%%
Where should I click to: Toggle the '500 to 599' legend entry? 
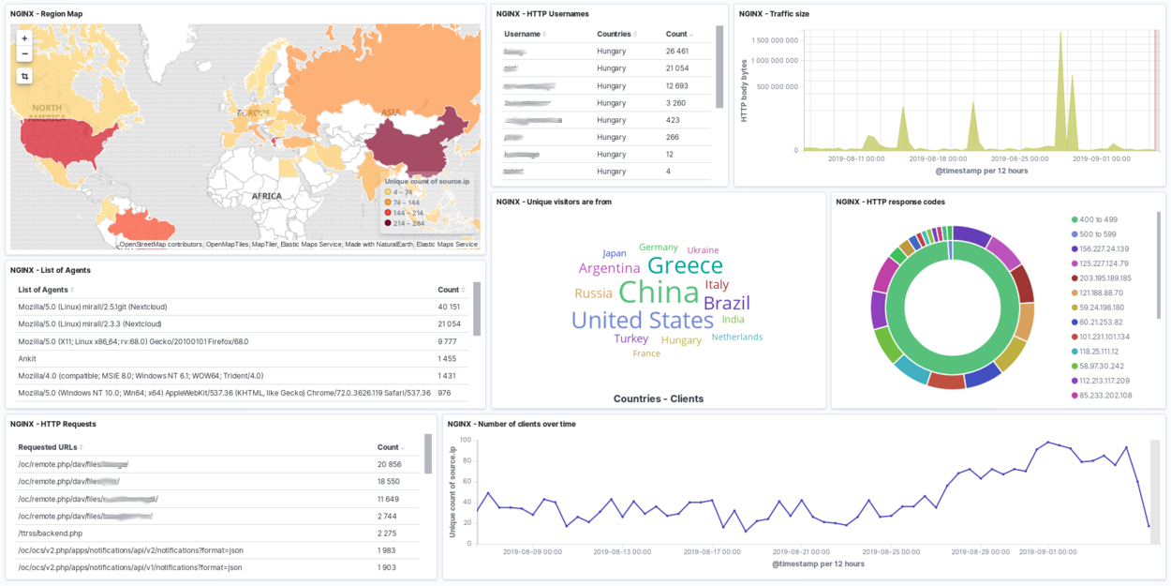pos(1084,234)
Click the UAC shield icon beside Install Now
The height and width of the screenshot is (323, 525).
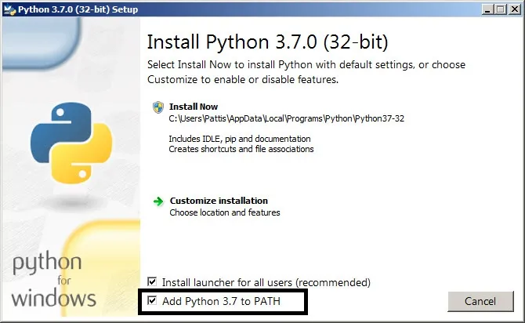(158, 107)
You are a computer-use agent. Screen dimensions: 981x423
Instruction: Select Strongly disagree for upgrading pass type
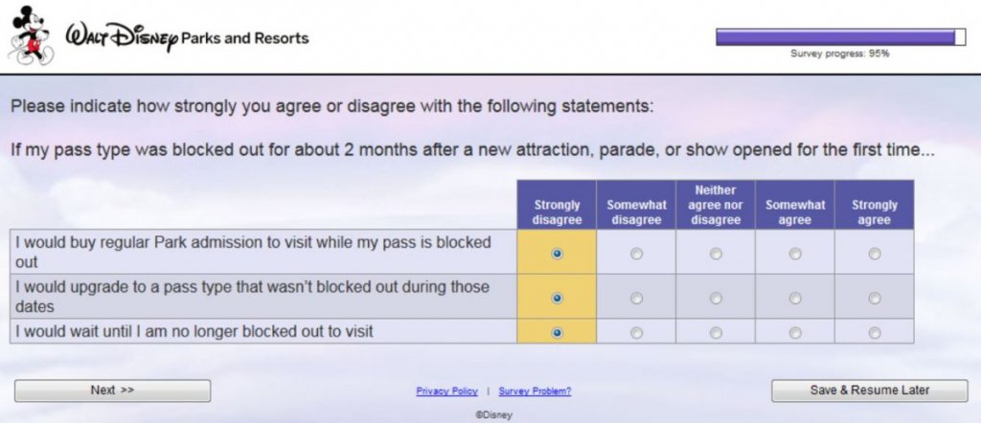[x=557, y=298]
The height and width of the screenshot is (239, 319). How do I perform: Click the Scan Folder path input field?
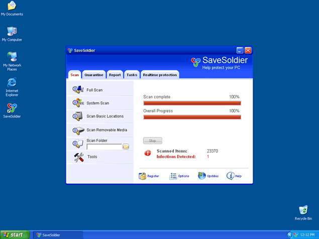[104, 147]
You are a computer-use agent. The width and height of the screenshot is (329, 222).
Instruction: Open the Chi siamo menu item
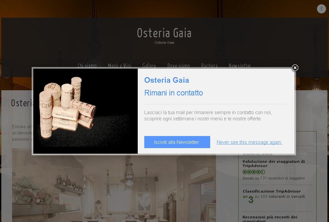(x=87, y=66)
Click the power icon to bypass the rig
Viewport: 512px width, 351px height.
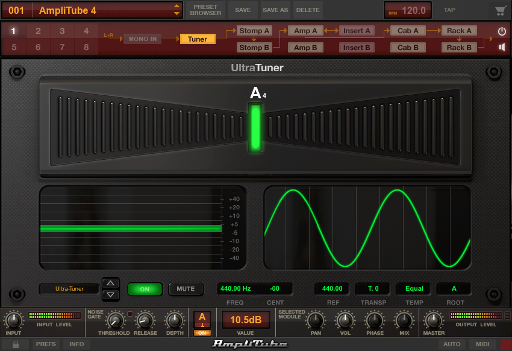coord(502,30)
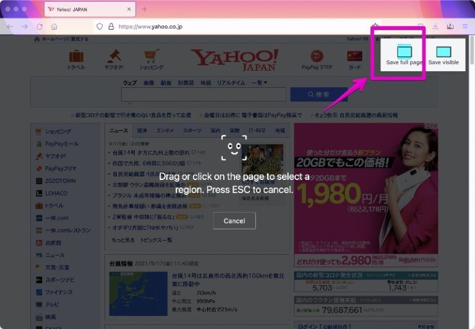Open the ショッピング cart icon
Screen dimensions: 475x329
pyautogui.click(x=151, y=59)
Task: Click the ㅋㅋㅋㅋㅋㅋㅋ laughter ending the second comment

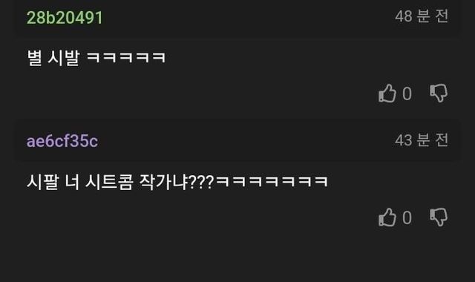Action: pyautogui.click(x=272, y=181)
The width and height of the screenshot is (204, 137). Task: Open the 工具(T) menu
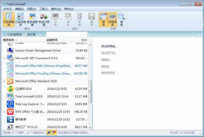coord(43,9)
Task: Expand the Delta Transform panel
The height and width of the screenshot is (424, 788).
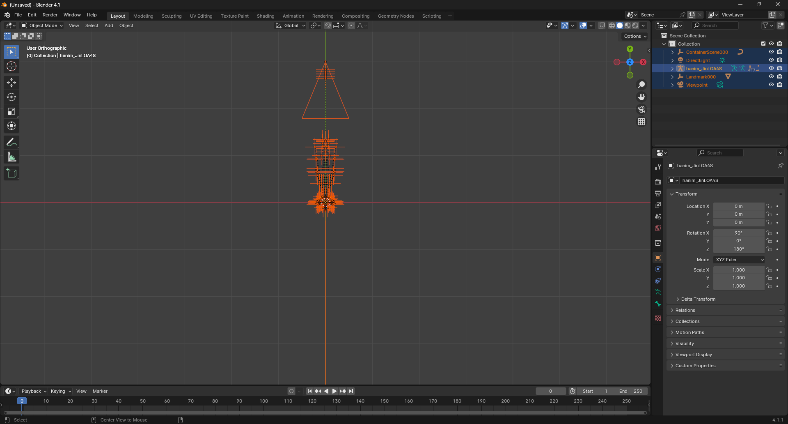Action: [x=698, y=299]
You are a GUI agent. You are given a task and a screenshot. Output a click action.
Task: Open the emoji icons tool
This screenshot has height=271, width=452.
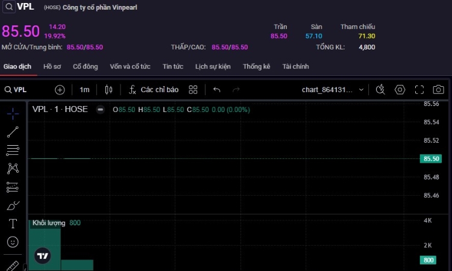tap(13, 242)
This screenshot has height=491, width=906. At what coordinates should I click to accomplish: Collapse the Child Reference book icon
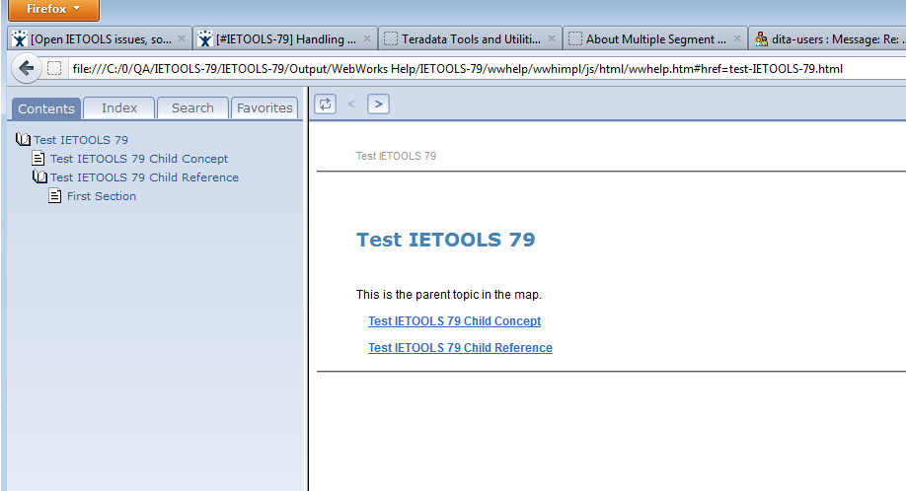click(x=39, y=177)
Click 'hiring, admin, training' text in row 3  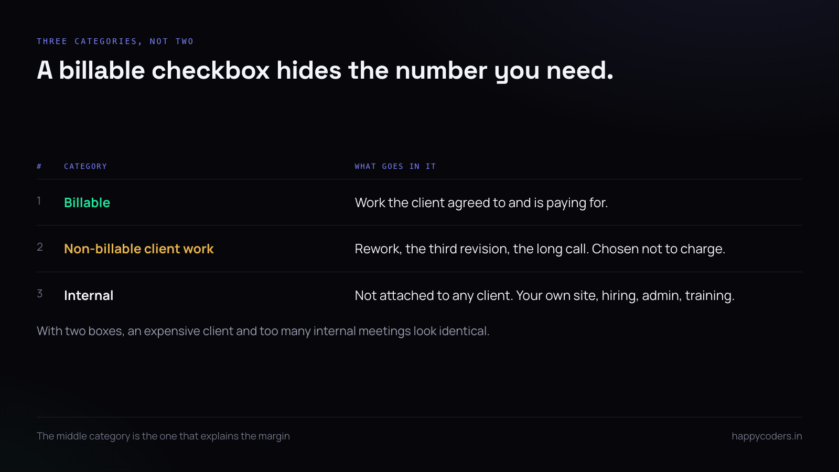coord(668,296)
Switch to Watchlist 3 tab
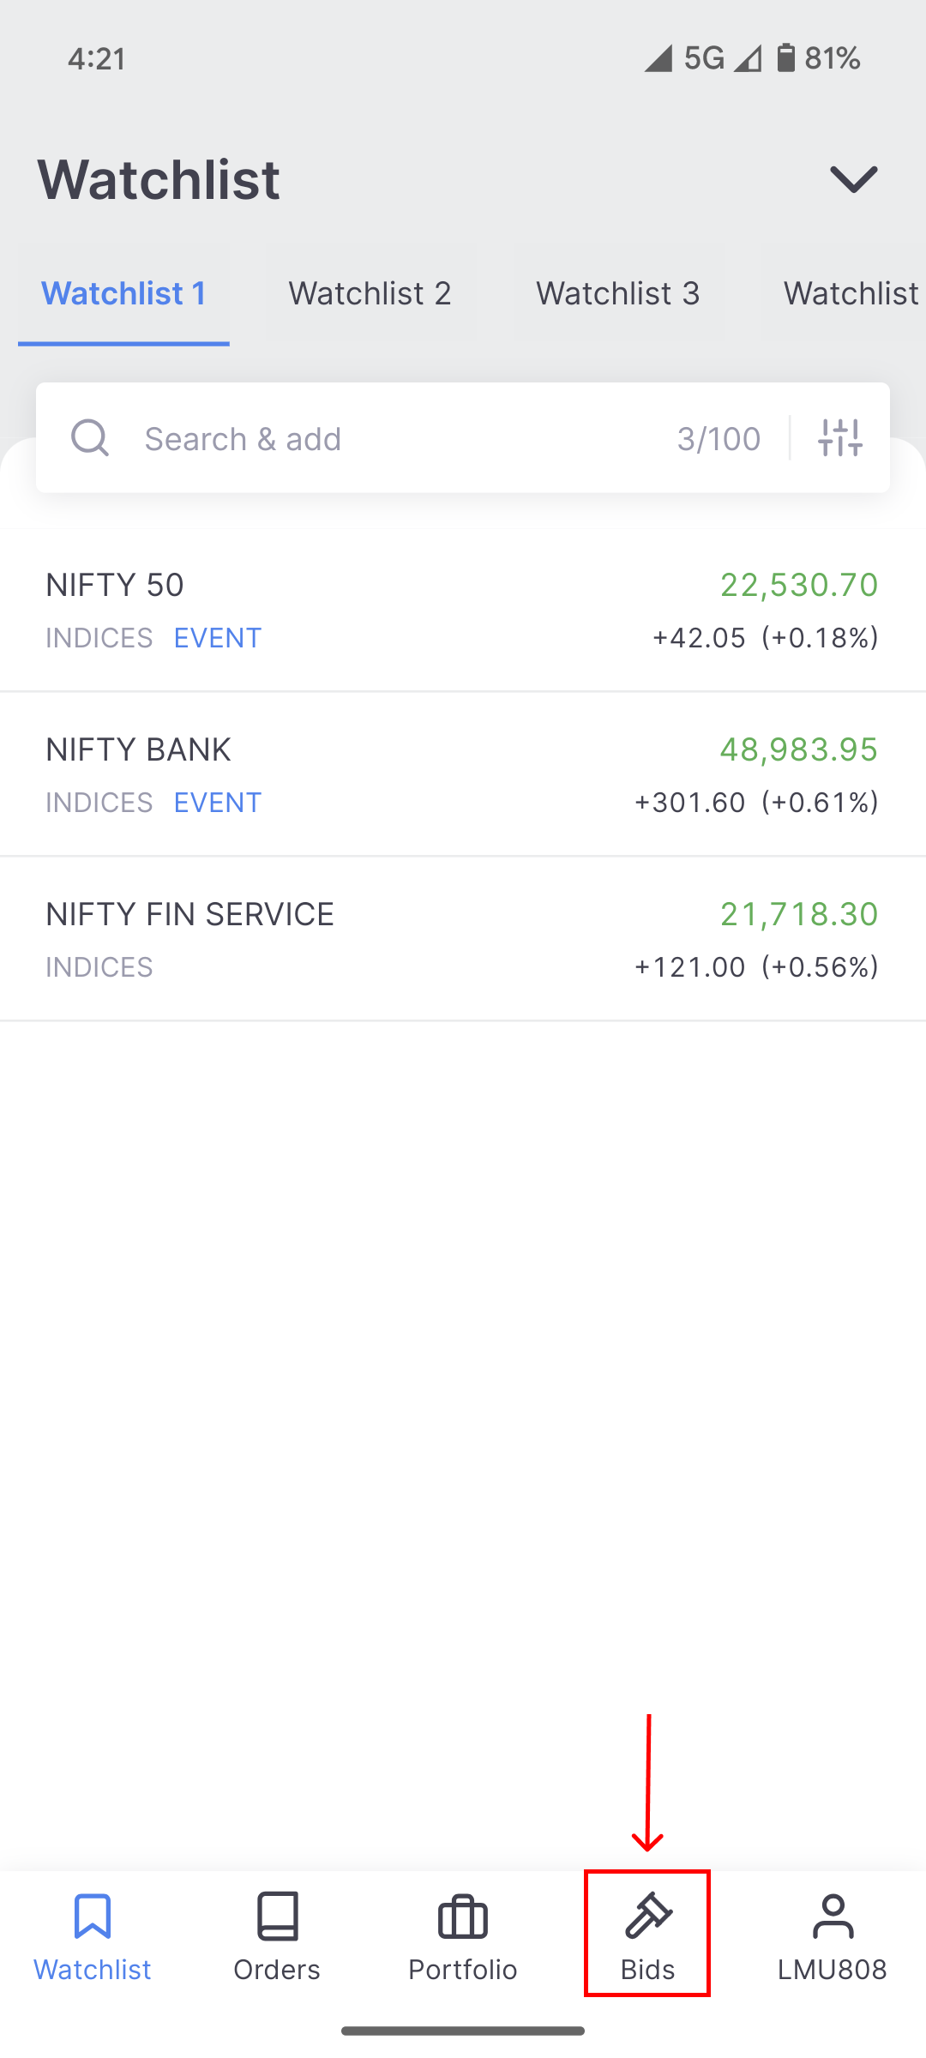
%%
# The task
In the data above, each line holding "agent" is to be found and copied.

# Output below
You are a computer-use agent. Screen dimensions: 981x423
You are a computer-use agent. The width and height of the screenshot is (329, 222).
You are a GUI agent. You are given a task and a screenshot. Output a click action.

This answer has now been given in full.